Records of locating words and elements:
-*-

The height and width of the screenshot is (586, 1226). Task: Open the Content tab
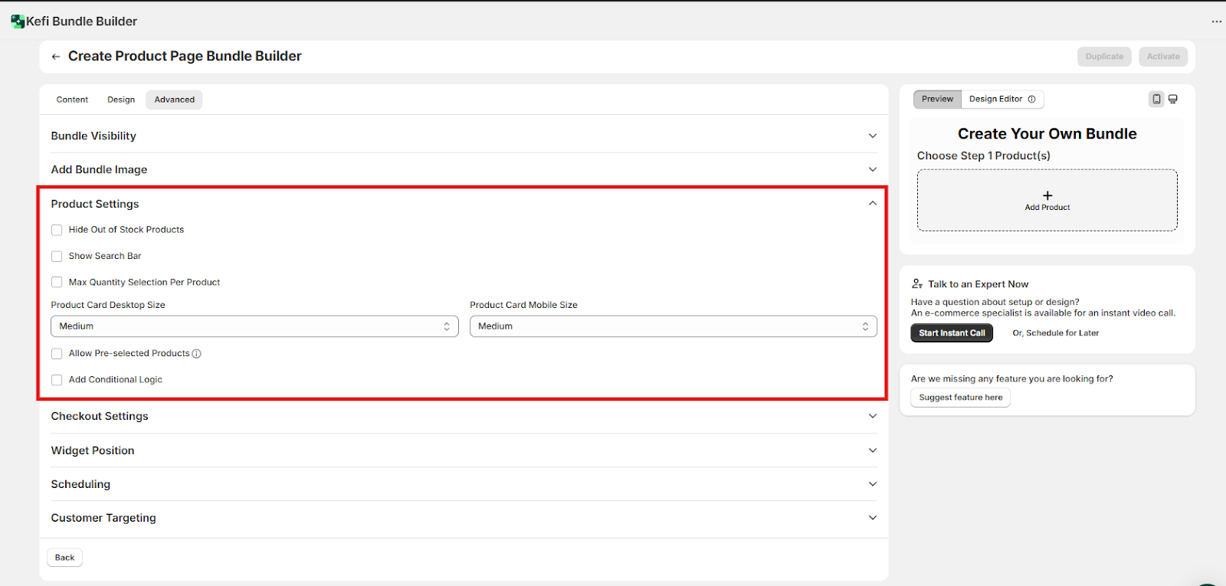(x=72, y=100)
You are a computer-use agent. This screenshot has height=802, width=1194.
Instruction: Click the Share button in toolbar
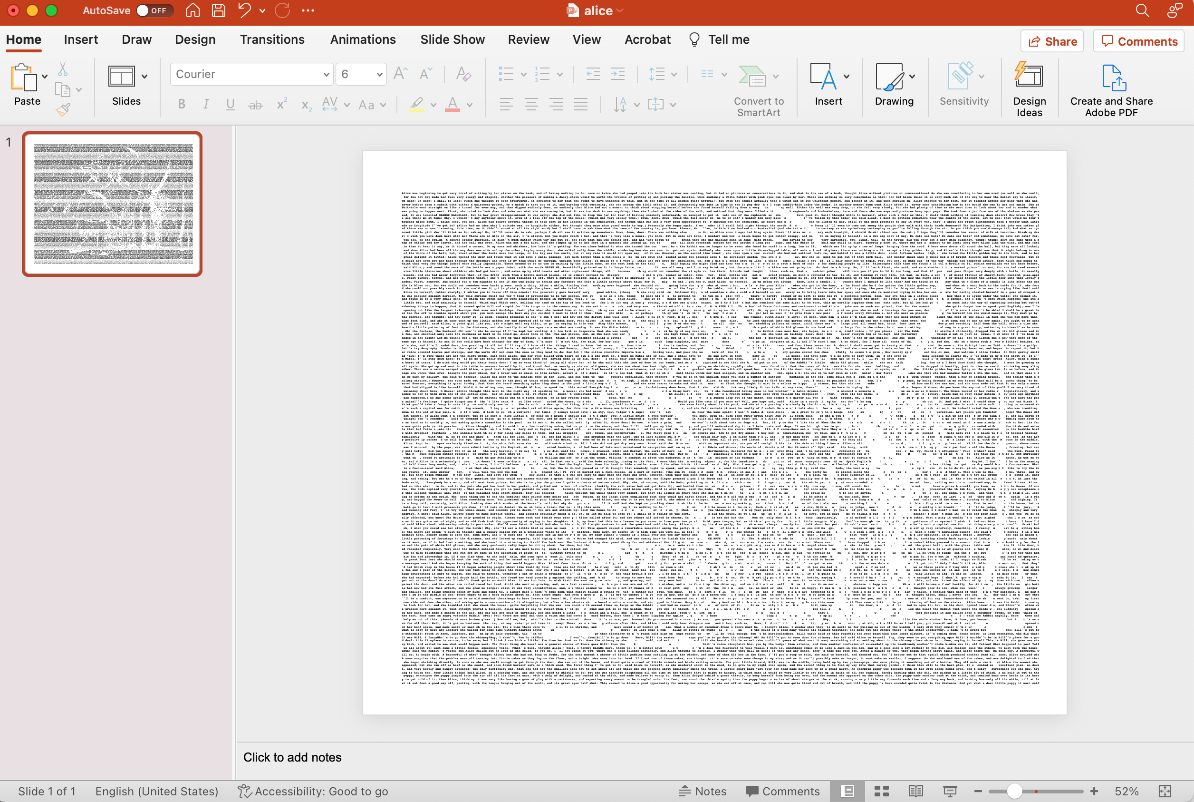1053,40
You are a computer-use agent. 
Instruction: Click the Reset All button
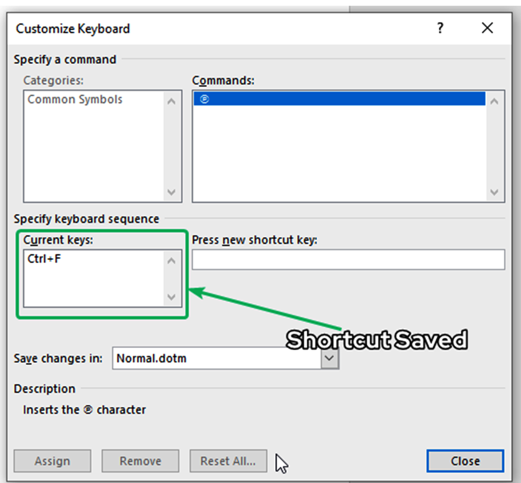(228, 461)
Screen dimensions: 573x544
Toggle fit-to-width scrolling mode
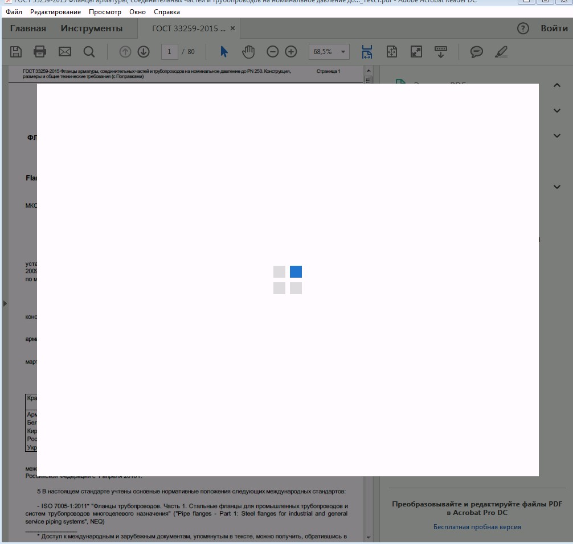point(367,52)
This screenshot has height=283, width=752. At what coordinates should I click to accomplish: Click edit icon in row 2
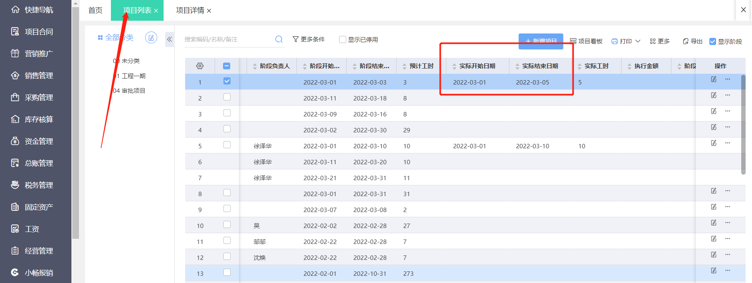point(714,95)
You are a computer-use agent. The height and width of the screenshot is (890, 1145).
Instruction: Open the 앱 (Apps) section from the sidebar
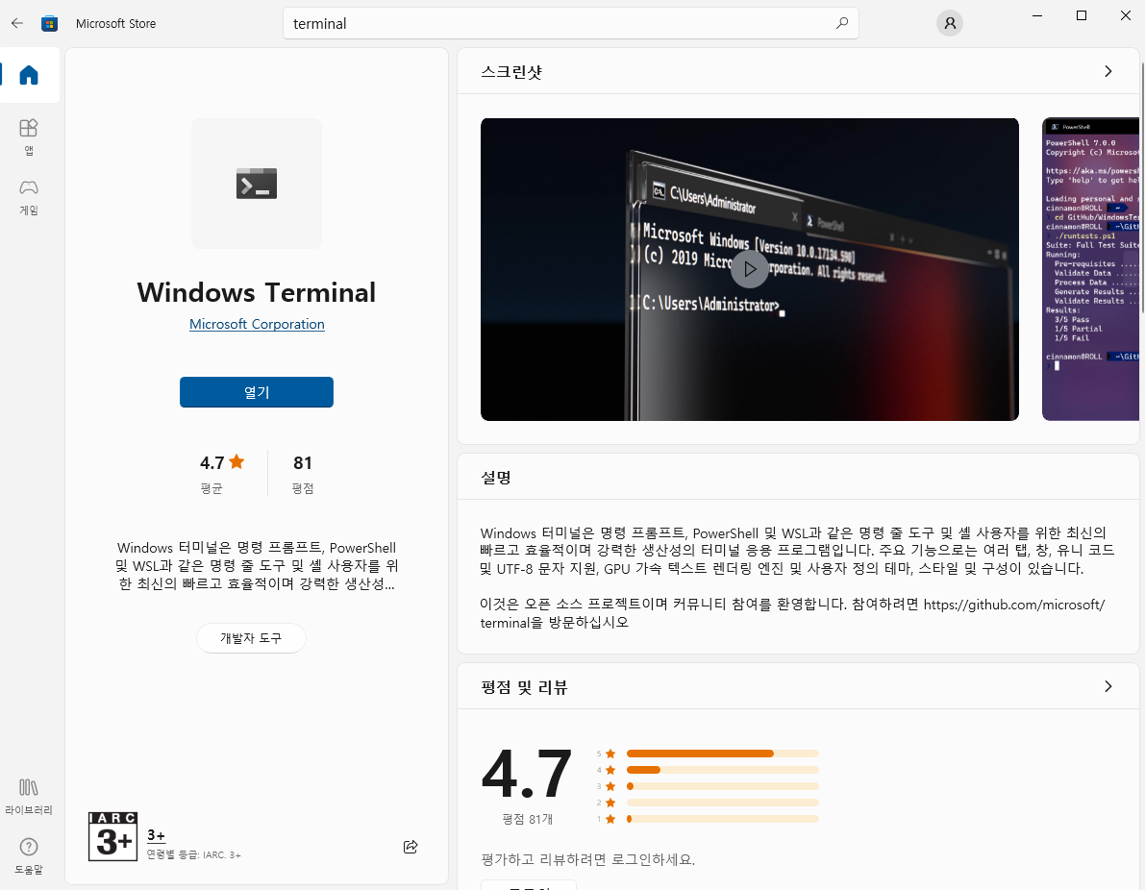coord(29,135)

-*-

* Prompt: Write out all the rows again, swapping "screenshot" for "screen image" everywhere and keeping everything else the same. Leave the pictures out.

* Task output:
The height and width of the screen image is (586, 1226). Task: Open the Content tab
(x=72, y=100)
You are a computer-use agent. This screen image has height=802, width=1194.
Instruction: Click the Share button in toolbar
1053,40
You are a computer-use agent. 
Instruction: Click the Reset All button
(228, 461)
Screen dimensions: 573x544
Toggle fit-to-width scrolling mode
point(367,52)
This screen image has height=283, width=752. At what coordinates should I click to accomplish: Click edit icon in row 2
point(714,95)
You are a computer-use agent. The height and width of the screen image is (890, 1145).
Instruction: Open the 앱 (Apps) section from the sidebar
coord(29,135)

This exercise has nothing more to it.